Those cells spring from neural tissue of the brain and embryonic spinal cord and travel throughout the body, where they morph into highly specialized bone structures, cartilage, connective tissue, and nerve cells.
Occasionally, neural crest cell development goes awry, causing birth defects affecting regions as diverse as the head, heart or gut. The way these conditions, known collectively as neurocristopathies, manifest themselves depends on the subset of neural crest cells involved: dysfunction in the population moving toward the face, for example, produces defects in the jaw, facial musculature, tongue, teeth, or palate, among others.

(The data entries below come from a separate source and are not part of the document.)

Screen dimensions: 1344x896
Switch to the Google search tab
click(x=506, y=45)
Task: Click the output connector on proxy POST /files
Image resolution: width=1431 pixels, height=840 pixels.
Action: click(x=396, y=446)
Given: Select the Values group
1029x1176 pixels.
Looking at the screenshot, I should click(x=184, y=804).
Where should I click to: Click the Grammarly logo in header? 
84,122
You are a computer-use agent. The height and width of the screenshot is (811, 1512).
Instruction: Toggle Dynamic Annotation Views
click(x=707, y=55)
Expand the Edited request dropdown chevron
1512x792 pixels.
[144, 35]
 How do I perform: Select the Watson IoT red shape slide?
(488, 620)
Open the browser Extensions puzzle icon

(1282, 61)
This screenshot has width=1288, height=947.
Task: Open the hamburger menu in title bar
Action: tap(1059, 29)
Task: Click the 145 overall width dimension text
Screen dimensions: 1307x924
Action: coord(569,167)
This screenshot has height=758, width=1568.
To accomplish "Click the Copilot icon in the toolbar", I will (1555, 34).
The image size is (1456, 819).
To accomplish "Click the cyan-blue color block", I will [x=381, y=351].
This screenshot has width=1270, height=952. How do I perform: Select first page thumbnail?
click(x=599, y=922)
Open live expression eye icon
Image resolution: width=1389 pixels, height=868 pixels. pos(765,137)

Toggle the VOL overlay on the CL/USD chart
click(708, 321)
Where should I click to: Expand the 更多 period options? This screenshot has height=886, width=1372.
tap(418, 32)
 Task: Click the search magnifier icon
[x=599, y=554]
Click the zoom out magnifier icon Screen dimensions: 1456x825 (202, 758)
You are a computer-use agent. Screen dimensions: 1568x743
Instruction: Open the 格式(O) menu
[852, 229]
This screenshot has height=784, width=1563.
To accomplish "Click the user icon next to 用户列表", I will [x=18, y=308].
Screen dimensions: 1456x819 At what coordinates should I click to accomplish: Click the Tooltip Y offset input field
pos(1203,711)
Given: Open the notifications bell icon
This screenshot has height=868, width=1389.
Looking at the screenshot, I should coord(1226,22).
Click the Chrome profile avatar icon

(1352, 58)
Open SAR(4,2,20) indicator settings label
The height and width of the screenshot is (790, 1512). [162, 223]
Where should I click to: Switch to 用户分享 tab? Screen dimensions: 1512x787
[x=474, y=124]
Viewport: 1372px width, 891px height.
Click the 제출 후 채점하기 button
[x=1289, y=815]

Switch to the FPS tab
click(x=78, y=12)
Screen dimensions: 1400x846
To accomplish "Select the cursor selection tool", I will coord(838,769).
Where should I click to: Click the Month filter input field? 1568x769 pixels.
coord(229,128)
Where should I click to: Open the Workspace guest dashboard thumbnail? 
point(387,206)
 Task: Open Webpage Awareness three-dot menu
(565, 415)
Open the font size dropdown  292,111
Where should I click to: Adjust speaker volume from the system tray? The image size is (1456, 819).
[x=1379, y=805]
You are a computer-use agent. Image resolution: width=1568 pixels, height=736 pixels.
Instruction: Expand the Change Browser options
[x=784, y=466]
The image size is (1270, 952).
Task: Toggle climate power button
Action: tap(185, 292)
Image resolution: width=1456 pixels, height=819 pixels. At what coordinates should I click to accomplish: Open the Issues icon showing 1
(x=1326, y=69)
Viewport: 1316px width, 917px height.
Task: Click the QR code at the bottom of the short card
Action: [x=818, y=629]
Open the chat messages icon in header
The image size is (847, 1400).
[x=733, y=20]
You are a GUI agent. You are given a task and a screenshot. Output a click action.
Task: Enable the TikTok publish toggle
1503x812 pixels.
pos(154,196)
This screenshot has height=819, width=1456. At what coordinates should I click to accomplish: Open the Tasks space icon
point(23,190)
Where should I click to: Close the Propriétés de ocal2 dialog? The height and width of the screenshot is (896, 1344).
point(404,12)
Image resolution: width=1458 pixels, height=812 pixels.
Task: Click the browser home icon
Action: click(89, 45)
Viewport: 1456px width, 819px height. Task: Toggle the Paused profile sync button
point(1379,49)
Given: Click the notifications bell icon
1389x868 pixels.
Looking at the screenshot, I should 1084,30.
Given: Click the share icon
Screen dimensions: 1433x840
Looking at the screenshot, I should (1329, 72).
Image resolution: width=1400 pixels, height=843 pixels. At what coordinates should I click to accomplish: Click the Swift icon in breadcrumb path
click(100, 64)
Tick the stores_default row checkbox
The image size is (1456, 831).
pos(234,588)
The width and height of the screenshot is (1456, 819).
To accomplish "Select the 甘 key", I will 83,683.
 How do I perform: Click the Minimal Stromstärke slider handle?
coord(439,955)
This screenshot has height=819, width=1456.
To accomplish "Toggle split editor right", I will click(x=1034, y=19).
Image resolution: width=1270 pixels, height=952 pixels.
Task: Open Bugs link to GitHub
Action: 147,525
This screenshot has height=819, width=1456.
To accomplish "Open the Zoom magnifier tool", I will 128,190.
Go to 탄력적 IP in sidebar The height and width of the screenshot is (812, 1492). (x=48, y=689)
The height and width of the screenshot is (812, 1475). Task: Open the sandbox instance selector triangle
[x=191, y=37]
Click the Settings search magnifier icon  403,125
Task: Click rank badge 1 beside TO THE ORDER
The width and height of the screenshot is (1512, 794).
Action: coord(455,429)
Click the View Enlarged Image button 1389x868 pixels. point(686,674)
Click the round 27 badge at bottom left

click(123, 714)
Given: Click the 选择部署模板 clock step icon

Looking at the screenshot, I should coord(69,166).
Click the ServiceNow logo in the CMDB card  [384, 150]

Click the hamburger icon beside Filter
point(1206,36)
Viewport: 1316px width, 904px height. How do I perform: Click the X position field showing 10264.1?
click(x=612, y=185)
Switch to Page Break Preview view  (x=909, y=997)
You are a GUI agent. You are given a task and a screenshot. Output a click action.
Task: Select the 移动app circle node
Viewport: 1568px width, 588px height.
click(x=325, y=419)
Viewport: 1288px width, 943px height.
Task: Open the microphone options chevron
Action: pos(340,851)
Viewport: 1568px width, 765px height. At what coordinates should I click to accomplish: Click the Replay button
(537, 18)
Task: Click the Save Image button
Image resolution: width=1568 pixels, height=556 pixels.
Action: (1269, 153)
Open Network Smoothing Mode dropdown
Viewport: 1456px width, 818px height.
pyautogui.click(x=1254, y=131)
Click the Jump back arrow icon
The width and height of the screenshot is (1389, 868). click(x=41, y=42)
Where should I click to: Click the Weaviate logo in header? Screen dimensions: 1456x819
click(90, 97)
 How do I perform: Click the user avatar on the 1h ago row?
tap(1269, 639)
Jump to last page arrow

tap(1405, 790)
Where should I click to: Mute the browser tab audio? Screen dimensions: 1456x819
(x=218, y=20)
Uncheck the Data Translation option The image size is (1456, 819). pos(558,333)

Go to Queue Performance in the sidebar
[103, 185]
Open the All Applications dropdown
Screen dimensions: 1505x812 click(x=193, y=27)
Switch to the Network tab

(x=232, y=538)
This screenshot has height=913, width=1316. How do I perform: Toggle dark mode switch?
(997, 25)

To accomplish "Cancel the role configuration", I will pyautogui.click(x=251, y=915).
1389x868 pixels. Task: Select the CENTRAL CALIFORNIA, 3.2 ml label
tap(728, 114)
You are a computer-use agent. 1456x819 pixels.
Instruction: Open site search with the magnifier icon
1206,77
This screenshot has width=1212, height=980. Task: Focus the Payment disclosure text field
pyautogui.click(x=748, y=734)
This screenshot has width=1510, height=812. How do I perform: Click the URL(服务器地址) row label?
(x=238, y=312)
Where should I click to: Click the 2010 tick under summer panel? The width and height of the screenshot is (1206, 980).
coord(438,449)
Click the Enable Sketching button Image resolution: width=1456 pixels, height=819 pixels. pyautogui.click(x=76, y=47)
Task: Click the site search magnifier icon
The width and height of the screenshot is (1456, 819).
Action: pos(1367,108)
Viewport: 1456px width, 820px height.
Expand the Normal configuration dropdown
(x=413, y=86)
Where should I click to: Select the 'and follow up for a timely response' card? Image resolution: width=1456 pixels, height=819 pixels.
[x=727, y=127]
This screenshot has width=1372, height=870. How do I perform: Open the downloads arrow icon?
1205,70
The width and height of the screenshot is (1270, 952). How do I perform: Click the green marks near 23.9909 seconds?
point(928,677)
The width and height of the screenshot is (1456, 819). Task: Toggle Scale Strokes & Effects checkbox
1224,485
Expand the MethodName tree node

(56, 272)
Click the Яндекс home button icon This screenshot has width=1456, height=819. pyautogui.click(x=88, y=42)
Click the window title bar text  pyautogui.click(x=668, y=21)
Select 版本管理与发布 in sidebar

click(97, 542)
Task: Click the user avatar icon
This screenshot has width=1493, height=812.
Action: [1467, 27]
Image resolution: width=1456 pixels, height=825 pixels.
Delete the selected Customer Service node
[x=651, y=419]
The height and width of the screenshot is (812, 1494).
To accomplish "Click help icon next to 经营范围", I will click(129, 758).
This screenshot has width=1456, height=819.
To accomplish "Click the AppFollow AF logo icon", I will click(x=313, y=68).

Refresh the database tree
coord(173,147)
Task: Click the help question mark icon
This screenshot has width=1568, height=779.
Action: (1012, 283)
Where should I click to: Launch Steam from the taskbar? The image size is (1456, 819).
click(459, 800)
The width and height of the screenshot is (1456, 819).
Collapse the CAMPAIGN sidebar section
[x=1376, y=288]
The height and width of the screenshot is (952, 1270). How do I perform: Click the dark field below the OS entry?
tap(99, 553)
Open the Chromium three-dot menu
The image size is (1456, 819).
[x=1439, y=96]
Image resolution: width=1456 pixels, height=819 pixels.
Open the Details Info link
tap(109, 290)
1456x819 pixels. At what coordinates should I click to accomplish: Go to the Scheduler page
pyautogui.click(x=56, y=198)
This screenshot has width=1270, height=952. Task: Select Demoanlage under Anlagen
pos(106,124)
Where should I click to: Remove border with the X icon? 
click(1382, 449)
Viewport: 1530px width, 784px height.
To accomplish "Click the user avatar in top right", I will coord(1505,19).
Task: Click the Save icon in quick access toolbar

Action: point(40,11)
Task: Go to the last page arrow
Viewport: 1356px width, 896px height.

Given the importance of neural crest cells throughout the body, biologists have keenly studied the factors that are important for their formation, migration and maturation. Now a paper from the lab of Paul Trainor, Ph.D., Investigator at the Stowers Institute for Medical Research, describes a paradigm in which neural crest cells are formed normally, migrate properly but mature incorrectly. That paper, published in the Dec. 19, 2013, issue of PLOS Genetics
, characterizes a mutant mouse that mimics a congenital disorder known as syngnathia in which children are born with fused upper and lower jaws and related facial anomalies.
This finding offers hope for better understanding of syngnathia, which is a relatively rare disease, and other more common craniofacial diseases affecting jaw development. "Almost a third of all birth defects involve the head and face," says Trainor, noting that most can be blamed on problems relevant to neural crest cells. "Our primary motivation has always been to understand what causes them."
The jumping off point for the new work was a molecular search the Trainor lab conducted to identify genes required for correct neural crest migration or maturation. One candidate that emerged encoded a protein called Foxc1
, which is expressed embryonically in mesodermal and neural crest cell tissues of the head, immediately adjacent to the developing pharynx.
Molecular geneticists typically evaluate what a gene does by eradicating or "knocking out" that gene in an animal and then observing what happens. To test Foxc1
function, Kim Inman, Ph.D., a former postdoctoral fellow in the Trainor lab and the study's first author, carefully analyzed the miniscule facial bones as well as facial cartilage of newborn Foxc1
"knock-out" mice using red and blue stains that distinguish the two.
"We immediately saw that components of the upper jaw were misshapen and fused to the lower jaw dentary bone," says Inman, noting that mice also showed abnormal facial muscles and poor formation of the temporomandibular joint, the hinge that allows the jaw to open and close. "When we see defects like this, we immediately suspect neural crest failure."
The study confirms these suspicions, with a surprising twist. When the team used mouse neural crest cell markers to visualize cells moving toward the embryonic head, they observed fairly normal migration. However, upon arrival at jaw-forming regions neural cells which would normally mature into bone-producing cell, now did so in inappropriate locations.
One interpretation of the new findings is that in normal animals Foxc1
, which is a DNA-binding protein, regulates expression of factors that either shape facial soft tissues, block bone construction, or both. In fact, the study builds a substantial case that one downstream signaling factor expressed in the embryonic jaw known as Fgf8 is just such a Foxc1
target. Thus, mice (and presumably humans) carrying a defective Foxc1
gene would display "syngnathic" traits due to loss of these signals.
The Trainor lab also focuses on neurocristopathies caused by impaired cell expansion or migration, such as a more common craniofacial disorder called Treacher Collins Syndrome, in which children exhibit small chins or jaws together with cleft palate, drooping eye slits and ear anomalies leading to hearing loss.
"In a condition like Treacher Collins we see a failure to make enough cells at the beginning of migration, while in syngnathia cells form properly but make bone in an inappropriate place due to loss of Foxc1
," says Trainor. "This means there simply isn't going to be any one way to address all of these disorders. If you want to prevent or treat them you must understand how each originates cellularly and genetically."
Inman, now assistant professor of Natural Sciences at Shawnee State University in Portsmouth, Ohio, adds that craniofacial disorders carry a special stigma, one driven home by a sobering summary of over 50 human syngnathia case histories she compiled for the paper. That table lists the extent of jaw fusions and whether patients also showed cleft palate or tongue malformations. Some patients died in infancy, presumably from feeding disorders, while others survived thanks to surgical intervention.
"We need to devise new ways to treat craniofacial defects because of their tremendous medical need," she says. "But in this condition we are also talking about the face you present to the world. That face determines how you eat, talk, and interact with others. Having facial structures like everyone else is a tremendous part of who you are."